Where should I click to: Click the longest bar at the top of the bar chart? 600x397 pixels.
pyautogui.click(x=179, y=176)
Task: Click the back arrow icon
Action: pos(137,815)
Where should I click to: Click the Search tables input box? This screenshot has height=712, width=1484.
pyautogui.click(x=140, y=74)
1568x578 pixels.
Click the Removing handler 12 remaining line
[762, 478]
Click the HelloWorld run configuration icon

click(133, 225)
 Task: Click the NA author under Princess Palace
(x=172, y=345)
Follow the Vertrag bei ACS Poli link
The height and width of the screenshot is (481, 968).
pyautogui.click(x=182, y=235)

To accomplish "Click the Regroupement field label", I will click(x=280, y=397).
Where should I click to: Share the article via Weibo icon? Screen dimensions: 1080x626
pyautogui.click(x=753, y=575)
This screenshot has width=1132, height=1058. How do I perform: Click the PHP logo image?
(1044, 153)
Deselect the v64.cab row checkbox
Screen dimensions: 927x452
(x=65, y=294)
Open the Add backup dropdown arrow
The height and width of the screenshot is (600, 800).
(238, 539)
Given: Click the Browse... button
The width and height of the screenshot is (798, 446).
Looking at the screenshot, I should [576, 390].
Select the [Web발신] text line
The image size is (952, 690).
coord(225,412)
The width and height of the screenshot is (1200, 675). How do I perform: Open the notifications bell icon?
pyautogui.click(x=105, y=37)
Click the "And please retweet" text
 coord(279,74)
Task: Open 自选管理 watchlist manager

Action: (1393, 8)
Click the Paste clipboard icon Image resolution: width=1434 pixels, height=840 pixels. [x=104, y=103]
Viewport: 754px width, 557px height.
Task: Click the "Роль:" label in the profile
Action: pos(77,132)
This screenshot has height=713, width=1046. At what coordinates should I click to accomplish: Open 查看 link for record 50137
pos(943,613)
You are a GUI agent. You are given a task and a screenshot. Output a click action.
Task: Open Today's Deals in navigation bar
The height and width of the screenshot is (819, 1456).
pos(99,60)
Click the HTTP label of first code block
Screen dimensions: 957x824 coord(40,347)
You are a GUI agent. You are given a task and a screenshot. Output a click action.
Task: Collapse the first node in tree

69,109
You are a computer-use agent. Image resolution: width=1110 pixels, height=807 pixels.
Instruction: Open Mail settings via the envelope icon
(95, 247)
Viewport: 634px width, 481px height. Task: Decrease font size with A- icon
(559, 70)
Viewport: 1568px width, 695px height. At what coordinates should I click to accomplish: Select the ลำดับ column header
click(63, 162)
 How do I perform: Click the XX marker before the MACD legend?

==============================

_ACTIVITY_
Repeat the data. Keep every word the same.

_EXERCISE OUTPUT_
Where should I click to: Click the longest bar at the top of the bar chart? 600x397 pixels.
pyautogui.click(x=179, y=176)
Task: Click the back arrow icon
Action: pos(137,815)
Where should I click to: Click the Search tables input box? This screenshot has height=712, width=1484.
pyautogui.click(x=140, y=74)
1568x578 pixels.
Click the Removing handler 12 remaining line
[762, 478]
Click the HelloWorld run configuration icon

click(133, 225)
 Task: Click the NA author under Princess Palace
(x=172, y=345)
Follow the Vertrag bei ACS Poli link
The height and width of the screenshot is (481, 968).
pyautogui.click(x=182, y=235)

To accomplish "Click the Regroupement field label", I will click(x=280, y=397).
Where should I click to: Share the article via Weibo icon? Screen dimensions: 1080x626
pyautogui.click(x=753, y=575)
This screenshot has width=1132, height=1058. How do I perform: Click the PHP logo image?
(1044, 153)
Deselect the v64.cab row checkbox
Screen dimensions: 927x452
(x=65, y=294)
Open the Add backup dropdown arrow
The height and width of the screenshot is (600, 800).
(238, 539)
Given: Click the Browse... button
The width and height of the screenshot is (798, 446).
Looking at the screenshot, I should [576, 390].
Select the [Web발신] text line
The image size is (952, 690).
coord(225,412)
The width and height of the screenshot is (1200, 675). How do I perform: Open the notifications bell icon?
pyautogui.click(x=105, y=37)
Click the "And please retweet" text
 coord(279,74)
Task: Open 自选管理 watchlist manager

Action: (1393, 8)
Click the Paste clipboard icon Image resolution: width=1434 pixels, height=840 pixels. [x=104, y=103]
Viewport: 754px width, 557px height.
Task: Click the "Роль:" label in the profile
Action: pos(77,132)
This screenshot has height=713, width=1046. At what coordinates should I click to accomplish: Open 查看 link for record 50137
pos(943,613)
You are a GUI agent. You are given a task and a screenshot. Output a click action.
Task: Open Today's Deals in navigation bar
The height and width of the screenshot is (819, 1456).
pos(99,60)
Click the HTTP label of first code block
Screen dimensions: 957x824 coord(40,347)
You are a GUI agent. You are given a task and a screenshot. Output a click action.
Task: Collapse the first node in tree

69,109
You are a computer-use agent. Image resolution: width=1110 pixels, height=807 pixels.
Instruction: Open Mail settings via the envelope icon
(95, 247)
Viewport: 634px width, 481px height. Task: Decrease font size with A- icon
(559, 70)
Viewport: 1568px width, 695px height. At what coordinates should I click to accomplish: Select the ลำดับ column header
click(63, 162)
 How do I perform: Click the XX marker before the MACD legend?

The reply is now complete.